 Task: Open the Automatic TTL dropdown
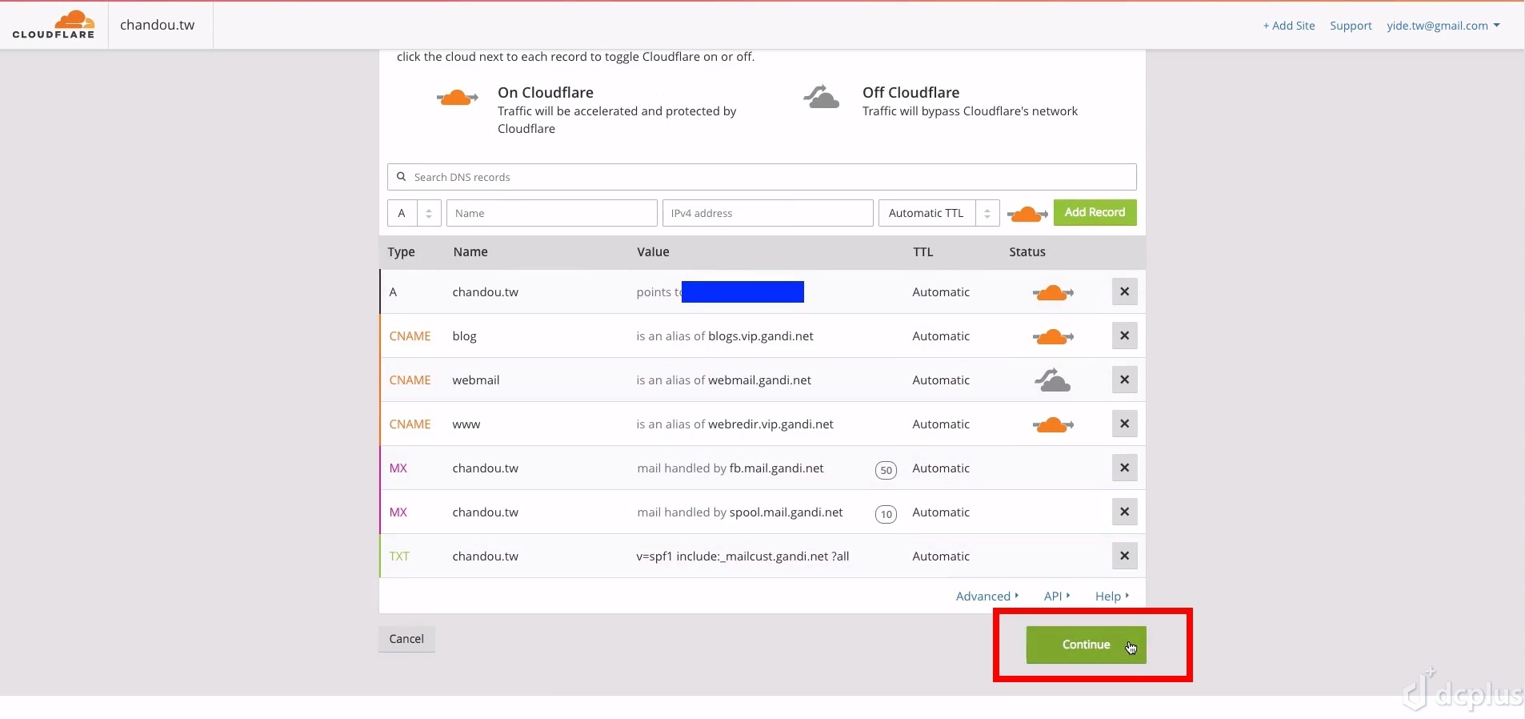[x=939, y=213]
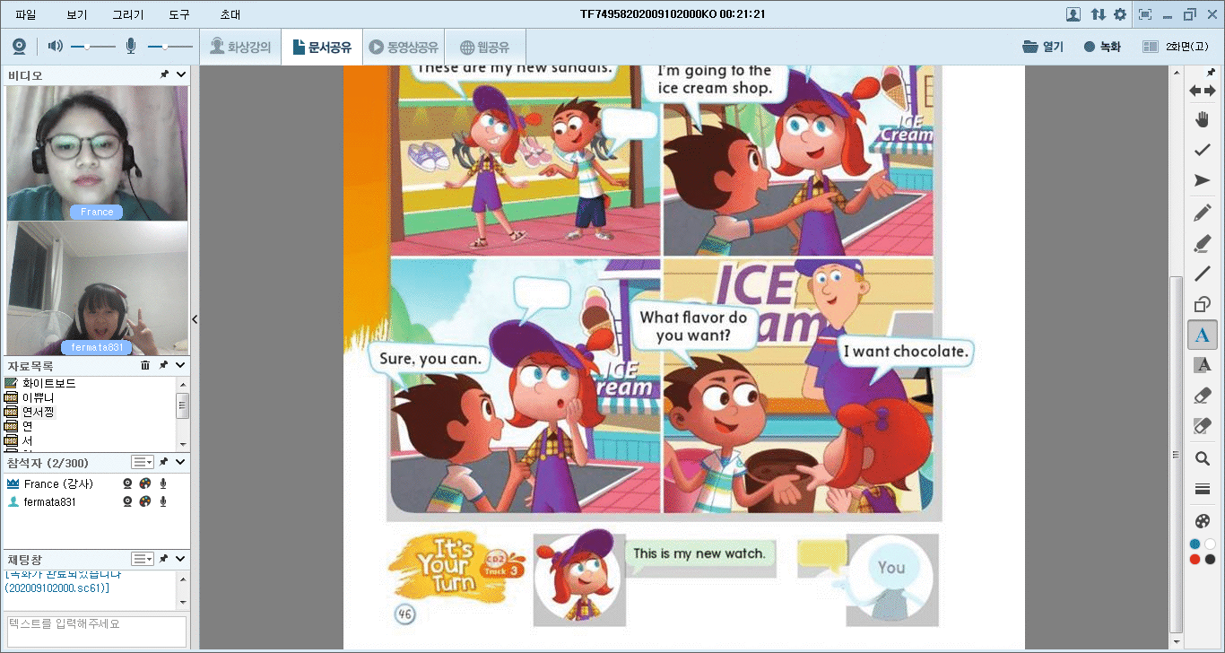This screenshot has width=1225, height=653.
Task: Select the pencil drawing tool
Action: click(1203, 213)
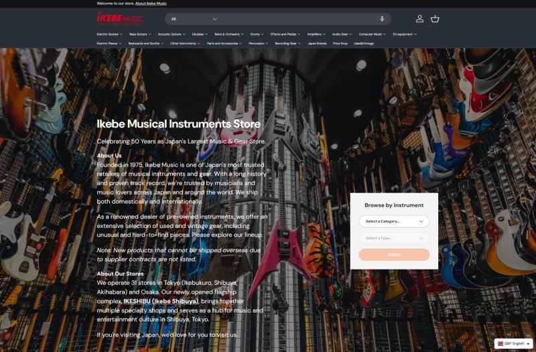Expand the Keyboards and Synths menu
The image size is (536, 352).
pyautogui.click(x=146, y=44)
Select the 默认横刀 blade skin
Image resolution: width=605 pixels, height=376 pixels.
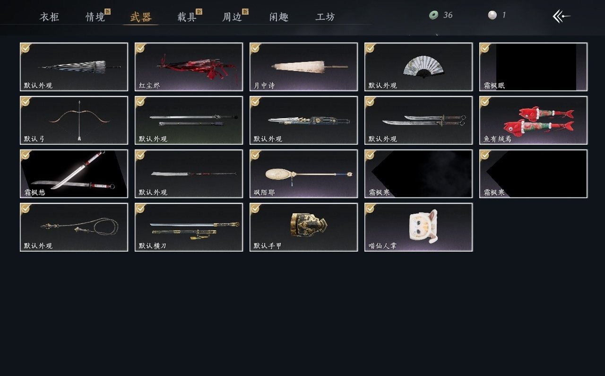click(189, 227)
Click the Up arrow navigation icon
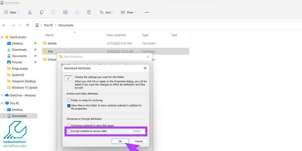 point(27,25)
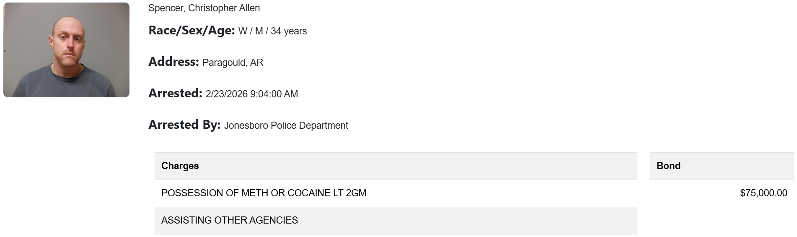797x237 pixels.
Task: Click the city name Paragould
Action: point(224,63)
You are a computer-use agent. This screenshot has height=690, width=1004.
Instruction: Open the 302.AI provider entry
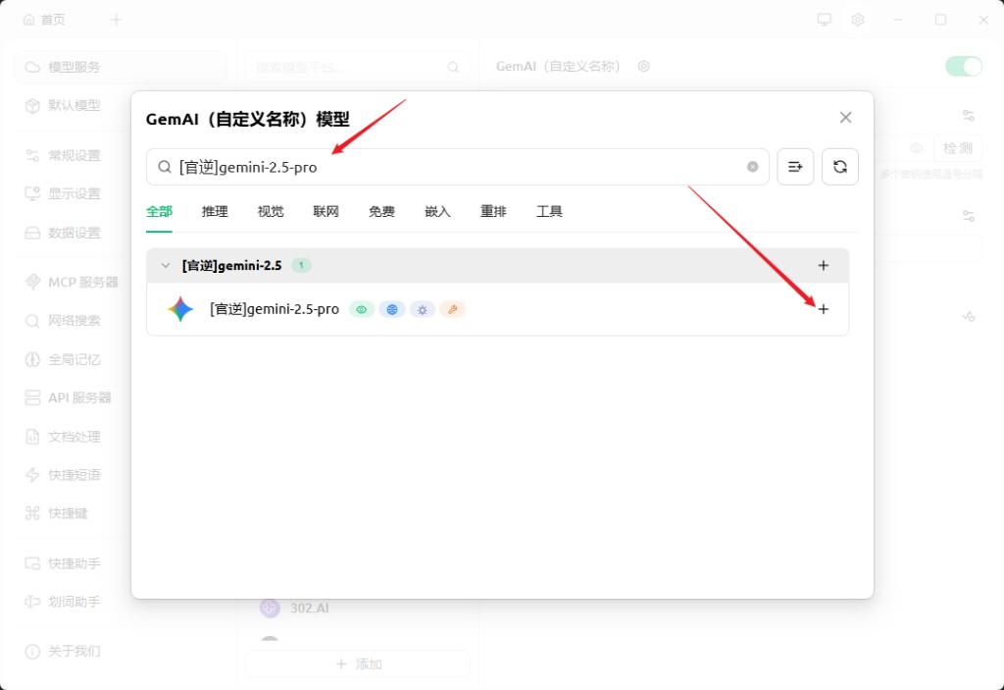point(310,609)
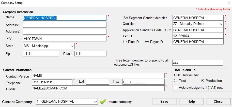
Task: Click the three letter identifier field
Action: (198, 63)
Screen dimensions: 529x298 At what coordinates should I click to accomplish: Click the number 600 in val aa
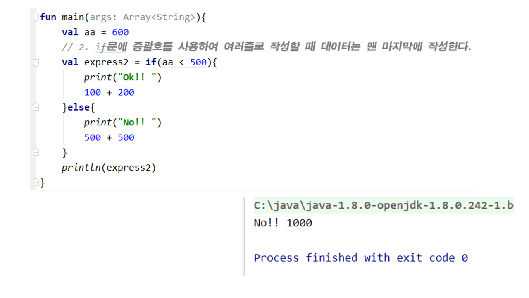(x=120, y=32)
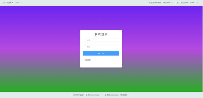Click the (微信同步) text in footer
The image size is (203, 98).
pyautogui.click(x=124, y=95)
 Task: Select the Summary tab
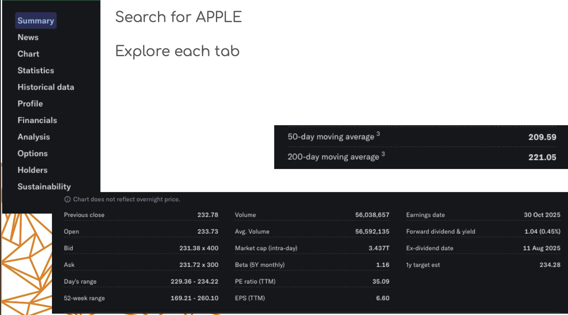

****

ASSIGNED TASK:
The whole listing above should be restated word for word, minus any images.

ANSWER:
 Task: Open the Automatic TTL dropdown
[x=939, y=213]
This screenshot has width=1225, height=653.
Task: Select the pencil drawing tool
Action: click(1203, 213)
Expand the Keyboards and Synths menu
The image size is (536, 352).
pyautogui.click(x=146, y=44)
Select the 默认横刀 blade skin
Image resolution: width=605 pixels, height=376 pixels.
click(189, 227)
Click the Up arrow navigation icon
 point(27,25)
797x237 pixels.
Task: Click the city name Paragould
Action: point(224,63)
You are a computer-use agent. This screenshot has height=690, width=1004.
Instruction: Open the 302.AI provider entry
point(310,609)
Task: Click the three letter identifier field
Action: (198, 63)
Screen dimensions: 529x298 At what coordinates should I click to accomplish: Click the number 600 in val aa
(x=120, y=32)
Click the (微信同步) text in footer
The image size is (203, 98).
pyautogui.click(x=124, y=95)
 Task: Select the Summary tab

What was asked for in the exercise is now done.